Welcome to the Summer 2021 edition of Five by Five.

Five by Five is a summary of the key developments that we have been discussing with our fund clients and contacts over the last few months.

This edition covers:

  • the FCA's Consultation Paper (CP) on enhancing climate-related disclosures by asset managers;
  • the delay to the full implementation of the EU's SFDR regime;
  • the FCA's Discussion Paper (DP) on strengthening the UK's financial promotion rules for high-risk investments and firms approving financial promotions and HM Treasury's publication of the response to its consultation on the regulatory framework for approval of financial promotions;
  • the FCA's review of host Authorised Fund Management firms and its potential implications for host AIFMs;
  • the EU's cross border distribution of funds (CBDF) directive and regulation, which come into effect on 2 August 2021;
  • The Chancellor’s 2021 Mansion House speech and the accompanying HM Treasury paper, "A new chapter for financial services".

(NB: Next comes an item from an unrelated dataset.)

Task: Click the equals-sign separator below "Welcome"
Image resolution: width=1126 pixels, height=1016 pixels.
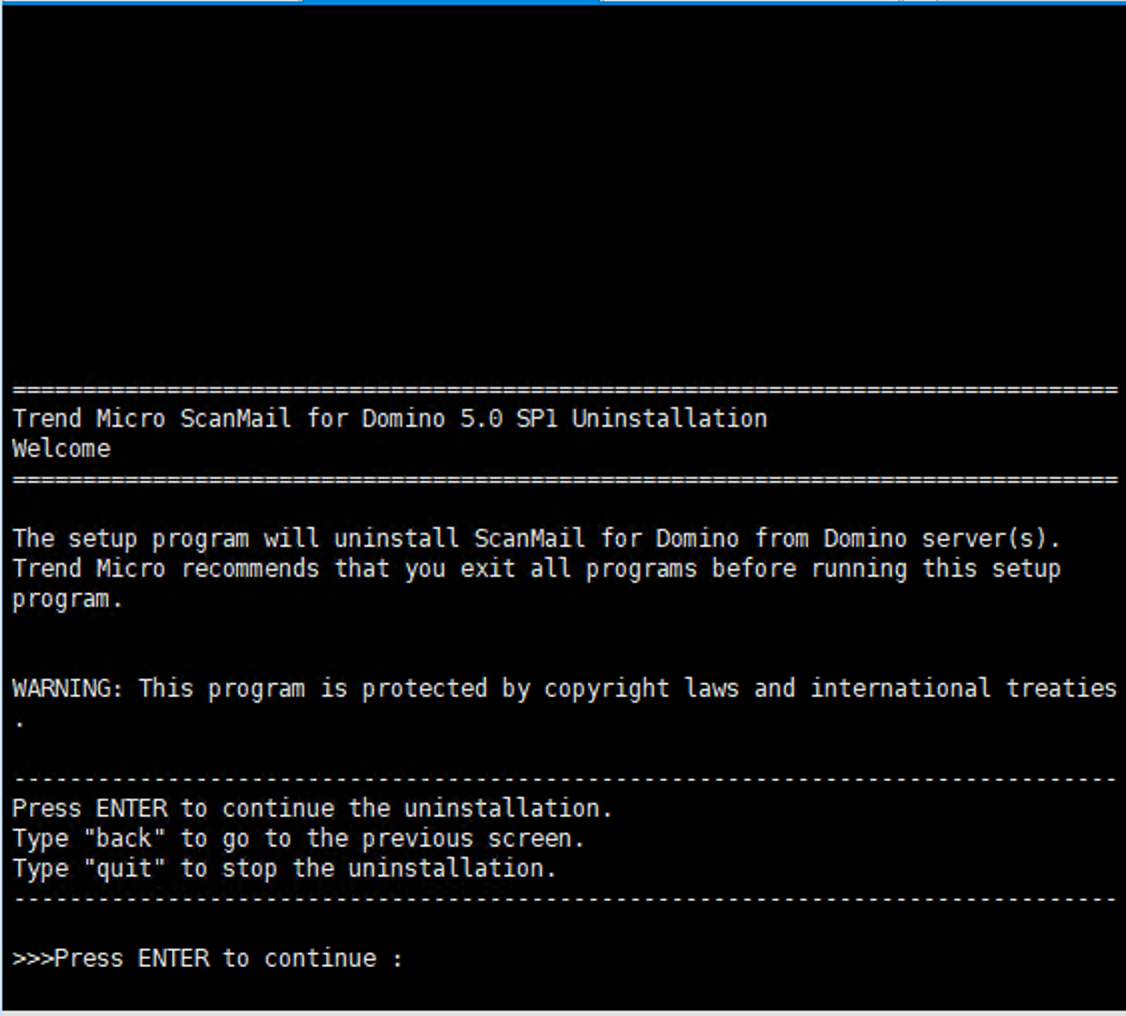Action: tap(564, 480)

FCA Consultation Paper CP21/17 - Enhancing climate-related disclosures by asset managers, life insurers, and FCA-regulated pension providers

This CP was published in June 2021 and comments are required by 10 September 2021.

The key elements of the proposals are:

  • Entity-level disclosures: UK-authorised firms would be required to publish, annually, an entity-level report on how they take climate-related risks and opportunities into account in managing or administering investments on behalf of clients and consumers. These disclosures must be made in a prominent place on the main website for the firm’s business and would cover the entity-level approach to all assets managed by the UK firm.
  • Product or portfolio-level disclosures: Firms would be required to produce, annually, a baseline set of consistent, comparable disclosures in respect of their products and portfolios, including a core set of metrics. Depending on the type of firm and/or product or portfolio, these disclosures would either:
    • be published in a product report in a prominent place on the main website for the firm’s business, while also being included, or cross-referenced and hyperlinked, in an appropriate client communication, or
    • be made upon request to certain eligible institutional clients.

The proposals will not apply to firms with less than £5 billion AUM in assets on a three-year rolling average, on an annual assessment.

The FCA proposes to bring into scope the different types of fund management activities, as well as portfolio management defined more broadly. This includes, for instance, investment advice provided by a UK entity to institutional clients within a group where substantive investment decisions are based on that advice. The proposed approach aims to bring into scope asset management activities conducted by private equity and other private market firms. The draft wording in the proposed rules is "private equity or other private market activities consisting of either advising on investments or managing investments on an ongoing basis in connection with an arrangement the predominant purpose of which is investment in unlisted securities".

The regime may or may not be extended to smaller firms in 2024/2025 as "further refinement to measures may be considered, including in response to evolving best practice". In any event, smaller firms may wish to voluntarily comply with the regime or may find that investors expect such compliance in any event.

Larger firms (AUM of more than £50bn) will have to make their first disclosures by 30 June 2023 and remaining firms with more than £5bn AUM will have to make their first disclosures by 30 June 2024. 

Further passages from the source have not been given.